[WHAT YOU SHOULD DO]
Copy out each line below in which the string "screenshot" appears.

[RECORDED INFORMATION]
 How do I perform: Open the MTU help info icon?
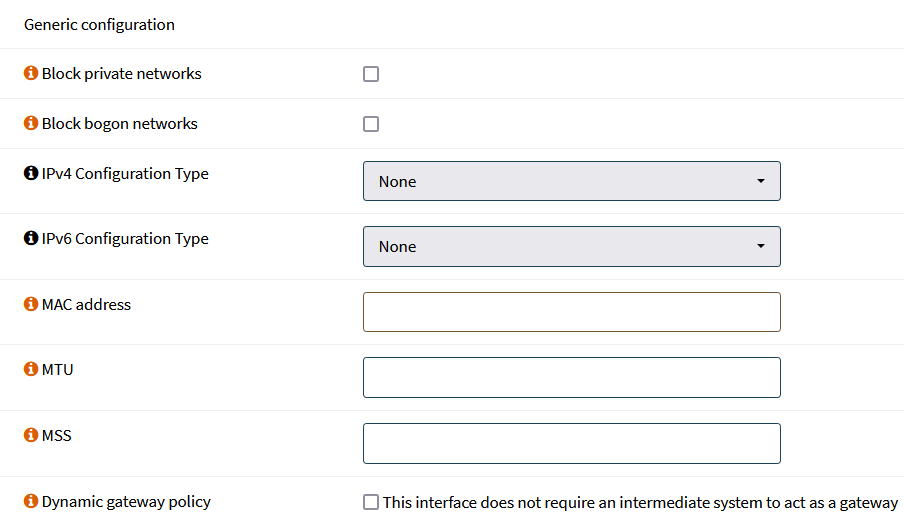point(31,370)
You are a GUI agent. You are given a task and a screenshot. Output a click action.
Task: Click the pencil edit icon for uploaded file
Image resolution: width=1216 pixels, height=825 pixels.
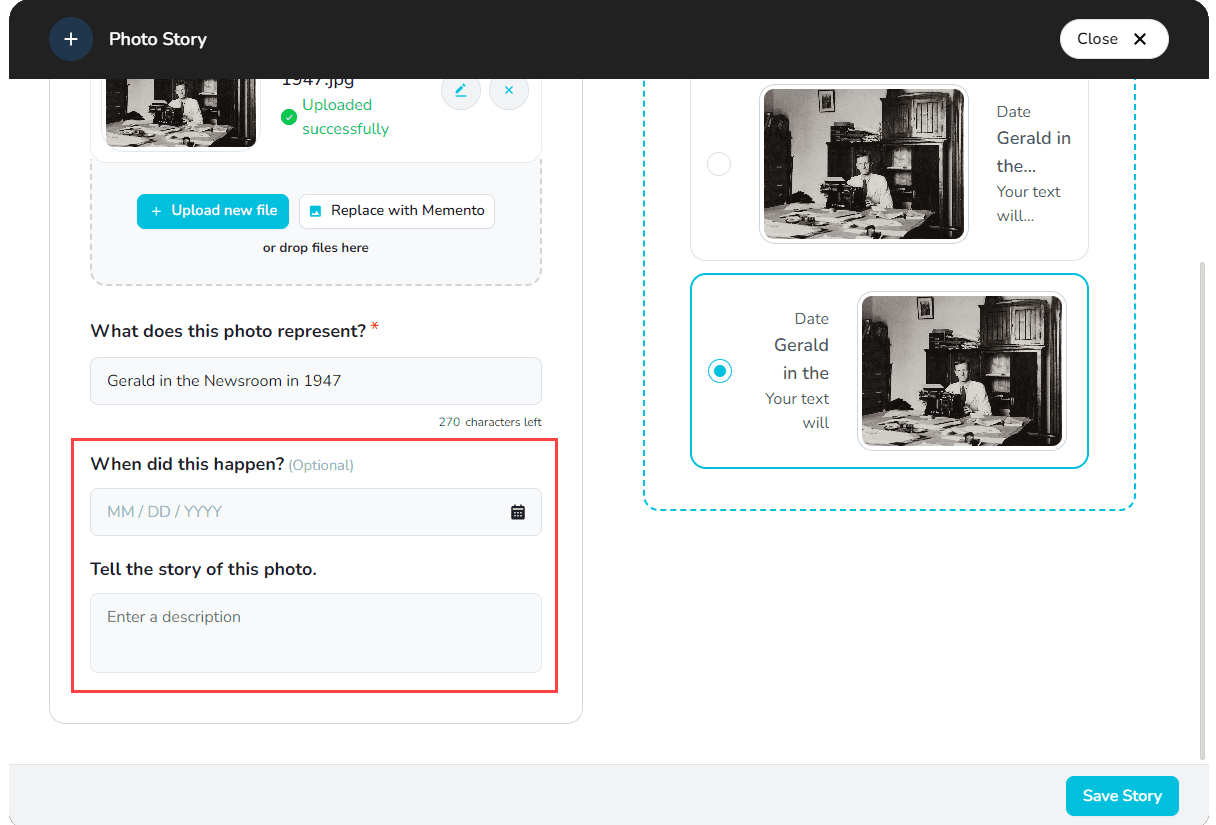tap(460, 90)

--

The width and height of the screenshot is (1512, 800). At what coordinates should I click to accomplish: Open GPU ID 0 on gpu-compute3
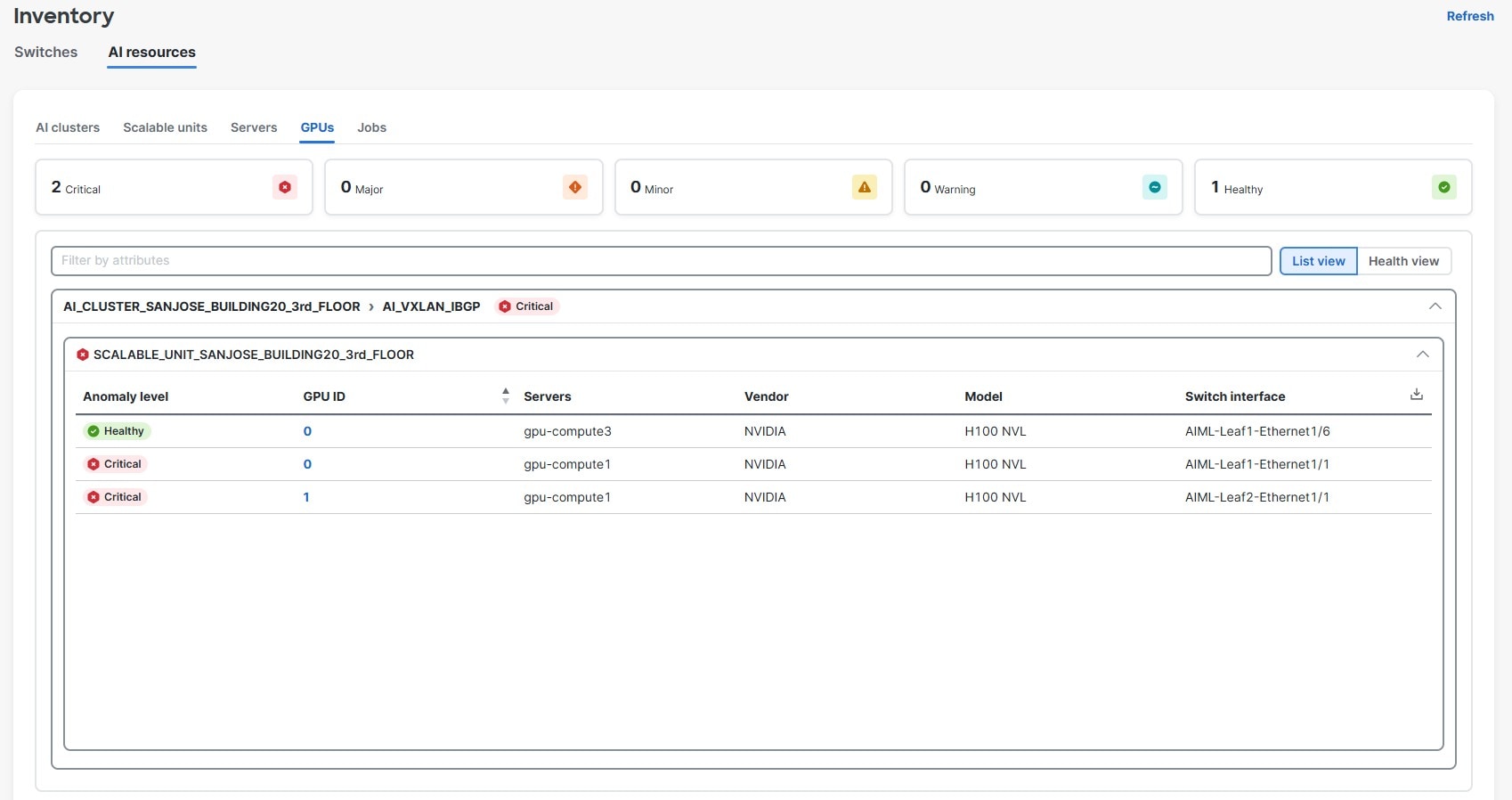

[TASK RESULT]
You are a GUI agent. You are given a task and a screenshot. Output a click action.
The width and height of the screenshot is (1512, 800). At what coordinates should I click to accomplish: Open GPU ID 0 on gpu-compute3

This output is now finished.